En l’espèce, la patiente n’a pas allégué la conclusion d’un quelconque contrat portant sur les opérations. Le gynécologue pouvait donc se contenter d’en nier l’existence. Le Tribunal cantonal a déduit l’existence d’un contrat de soins entre la patiente et le gynécologue des consultations faites au cabinet de ce dernier. Or, en l’absence d’autres circonstances, une telle déduction est insoutenable. La consultation préalable aurait pu constituer, tout au plus, un indice de la conclusion d’un contrat de soins avec le médecin si la patiente avait allégué que l’intervention avait été pratiquée dans une clinique privée par un médecin indépendant. Or, la patiente n’a rien allégué quant au statut de l’hôpital non plus. En l’absence d’un pareil indice, le Tribunal cantonal a versé dans l’arbitraire en retenant l’existence d’un contrat de soins. Par conséquent, la légitimation passive du gynécologue doit être niée.
Le Tribunal fédéral relève au demeurant que les prétentions se révèleraient mal fondées, même si le médecin revêtait la légitimation passive. La patiente soutient, d’une part, que le médecin aurait violé les règles de l’art dans le cadre des opérations et, d’autre part, qu’il aurait manqué à son devoir d’information. Le premier grief doit être rejeté, car aucun manquement aux règles de l’art ne ressort de l’état de fait retenu. S’agissant du second, bien qu’un défaut d’information doive être reproché au médecin, ce dernier pourrait se prévaloir de l’objection fondée sur le consentement hypothétique. En effet, il apparaît au regard de la situation personnelle de la patiente que, même dument informée, celle-ci aurait vraisemblablement consenti aux opérations ; d’autant plus qu’il ressort des expertises que la patiente aurait été exposée à des risques vitaux sans ces opérations.
Partant, le recours est rejeté.

(Entrées de données enregistrées)
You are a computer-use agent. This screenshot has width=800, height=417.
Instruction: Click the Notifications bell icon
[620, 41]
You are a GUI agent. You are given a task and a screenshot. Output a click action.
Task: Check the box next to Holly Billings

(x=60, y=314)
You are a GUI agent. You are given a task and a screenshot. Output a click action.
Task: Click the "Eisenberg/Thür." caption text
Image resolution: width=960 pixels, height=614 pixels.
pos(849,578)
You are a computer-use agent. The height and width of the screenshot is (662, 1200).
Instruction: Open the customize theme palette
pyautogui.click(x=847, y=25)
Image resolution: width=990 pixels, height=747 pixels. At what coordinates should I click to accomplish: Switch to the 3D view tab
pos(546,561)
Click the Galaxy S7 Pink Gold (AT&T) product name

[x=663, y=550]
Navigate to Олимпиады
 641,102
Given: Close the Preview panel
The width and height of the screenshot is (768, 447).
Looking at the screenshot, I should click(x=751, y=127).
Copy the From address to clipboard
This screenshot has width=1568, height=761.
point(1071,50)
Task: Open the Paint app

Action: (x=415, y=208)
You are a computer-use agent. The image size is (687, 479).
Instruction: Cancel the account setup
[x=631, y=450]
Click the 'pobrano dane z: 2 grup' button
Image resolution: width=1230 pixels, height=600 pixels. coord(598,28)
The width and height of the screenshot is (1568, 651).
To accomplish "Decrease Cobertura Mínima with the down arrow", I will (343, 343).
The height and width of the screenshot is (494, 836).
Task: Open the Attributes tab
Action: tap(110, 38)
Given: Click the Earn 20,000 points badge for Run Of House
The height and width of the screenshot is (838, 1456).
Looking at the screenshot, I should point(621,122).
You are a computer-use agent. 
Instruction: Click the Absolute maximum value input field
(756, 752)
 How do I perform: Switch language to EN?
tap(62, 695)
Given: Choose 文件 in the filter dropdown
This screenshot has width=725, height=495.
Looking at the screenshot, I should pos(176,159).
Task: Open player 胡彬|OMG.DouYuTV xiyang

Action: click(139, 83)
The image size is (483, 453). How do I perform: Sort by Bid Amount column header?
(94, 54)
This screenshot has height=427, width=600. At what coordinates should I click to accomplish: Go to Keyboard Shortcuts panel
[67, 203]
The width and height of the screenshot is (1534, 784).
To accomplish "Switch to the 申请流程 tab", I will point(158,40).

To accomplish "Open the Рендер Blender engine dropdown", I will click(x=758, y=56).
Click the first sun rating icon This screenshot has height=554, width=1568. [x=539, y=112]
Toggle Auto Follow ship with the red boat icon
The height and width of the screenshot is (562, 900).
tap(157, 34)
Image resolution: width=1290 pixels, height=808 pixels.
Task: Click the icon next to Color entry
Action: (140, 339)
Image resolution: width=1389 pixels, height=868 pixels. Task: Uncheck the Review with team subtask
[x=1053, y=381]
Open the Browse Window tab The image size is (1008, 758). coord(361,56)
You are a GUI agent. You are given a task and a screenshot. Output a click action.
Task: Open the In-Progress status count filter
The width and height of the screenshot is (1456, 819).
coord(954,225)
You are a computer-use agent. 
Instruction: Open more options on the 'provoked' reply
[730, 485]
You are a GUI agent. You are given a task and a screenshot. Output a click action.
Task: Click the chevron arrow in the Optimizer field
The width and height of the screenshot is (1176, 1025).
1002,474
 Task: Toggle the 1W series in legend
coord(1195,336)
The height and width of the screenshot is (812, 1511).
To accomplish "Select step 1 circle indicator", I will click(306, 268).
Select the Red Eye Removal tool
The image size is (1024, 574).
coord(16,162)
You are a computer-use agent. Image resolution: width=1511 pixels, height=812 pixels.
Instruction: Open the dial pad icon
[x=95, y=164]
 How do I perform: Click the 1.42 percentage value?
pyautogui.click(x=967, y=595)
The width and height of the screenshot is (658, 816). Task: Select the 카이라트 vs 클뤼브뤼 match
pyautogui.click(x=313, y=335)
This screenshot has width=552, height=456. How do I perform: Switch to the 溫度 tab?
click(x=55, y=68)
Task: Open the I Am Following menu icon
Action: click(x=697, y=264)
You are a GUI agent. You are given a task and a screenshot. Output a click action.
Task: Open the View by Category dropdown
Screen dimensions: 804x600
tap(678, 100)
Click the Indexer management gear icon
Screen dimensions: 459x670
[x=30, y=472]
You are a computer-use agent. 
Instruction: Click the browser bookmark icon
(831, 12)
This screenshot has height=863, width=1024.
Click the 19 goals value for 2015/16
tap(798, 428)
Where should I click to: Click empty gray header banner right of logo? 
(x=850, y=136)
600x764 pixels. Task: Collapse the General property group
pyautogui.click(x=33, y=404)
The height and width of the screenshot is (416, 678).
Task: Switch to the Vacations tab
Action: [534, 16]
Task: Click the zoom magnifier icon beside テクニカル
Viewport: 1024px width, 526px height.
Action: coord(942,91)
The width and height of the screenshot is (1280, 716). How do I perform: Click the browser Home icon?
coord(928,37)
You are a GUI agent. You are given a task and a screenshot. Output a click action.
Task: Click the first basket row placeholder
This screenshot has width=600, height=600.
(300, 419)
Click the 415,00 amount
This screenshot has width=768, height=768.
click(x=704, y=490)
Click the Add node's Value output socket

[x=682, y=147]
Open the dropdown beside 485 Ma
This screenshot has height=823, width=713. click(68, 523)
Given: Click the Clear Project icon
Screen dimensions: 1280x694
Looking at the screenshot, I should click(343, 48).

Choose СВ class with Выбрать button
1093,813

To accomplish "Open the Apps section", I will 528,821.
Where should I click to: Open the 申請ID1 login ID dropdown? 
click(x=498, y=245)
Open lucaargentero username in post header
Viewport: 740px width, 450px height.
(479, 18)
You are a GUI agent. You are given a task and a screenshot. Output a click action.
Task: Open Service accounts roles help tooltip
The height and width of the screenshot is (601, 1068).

**CONSIGNE**
Rédigez la suite du texte sur le litige entre la patiente et son gynécologue, en enchaînant après sa dernière phrase.

**CORRIGÉ**
Note
Comme le démontre cet arrêt, que ce soit dans un hôpital public (ou assimilé, i.e. un établissement de droit privé chargé d’une tâche publique) ou dans une clinique privée, le patient qui souhaite faire valoir la responsabilité contractuelle du médecin, doit établir l’existence d’un contrat de soins avec le praticien, excluant un contrat d’hospitalisation global avec l’établissement ou un contrat de droit public. En effet, dans un hôpital public, comme dans une clinique privée, il est possible que le médecin procède à des opérations en qualité d’auxiliaire de l’établissement dans l’exécution du contrat d’hospitalisation global, respectivement du contrat de droit public. Le cas échéant, le médecin engagera la responsabilité de la clinique (art. 101 CO) ou de la collectivité dans la mesure où le droit cantonal le prévoit (cf. art. 61 CO).
Comme dans une clinique privée, un médecin privé peut opérer des patients amenés par ses soins en utilisant les infrastructures d’un hôpital public, sans qu’une relation de droit public ne soit nouée entre eux. Dans cette hypothèse, la relation juridique reste régie par le contrat de mandat. Il en va toutefois différemment des rapports de médecins hospitaliers autorisés à consulter leurs patients privés. De tels rapports sont en principe soumis au droit public, à l’exclusion du droit privé (cf. Madeleine Hirsig-Vouilloz, La responsabilité du médecin – Aspects de droit civil, pénal et administratif, Berne 2017, p. 136 s. ; pour une proposition de solution plus uniforme, cf. Olivier Guillod / Frédéric Erard, Droit médical, Bâle 2020, no 590 ss).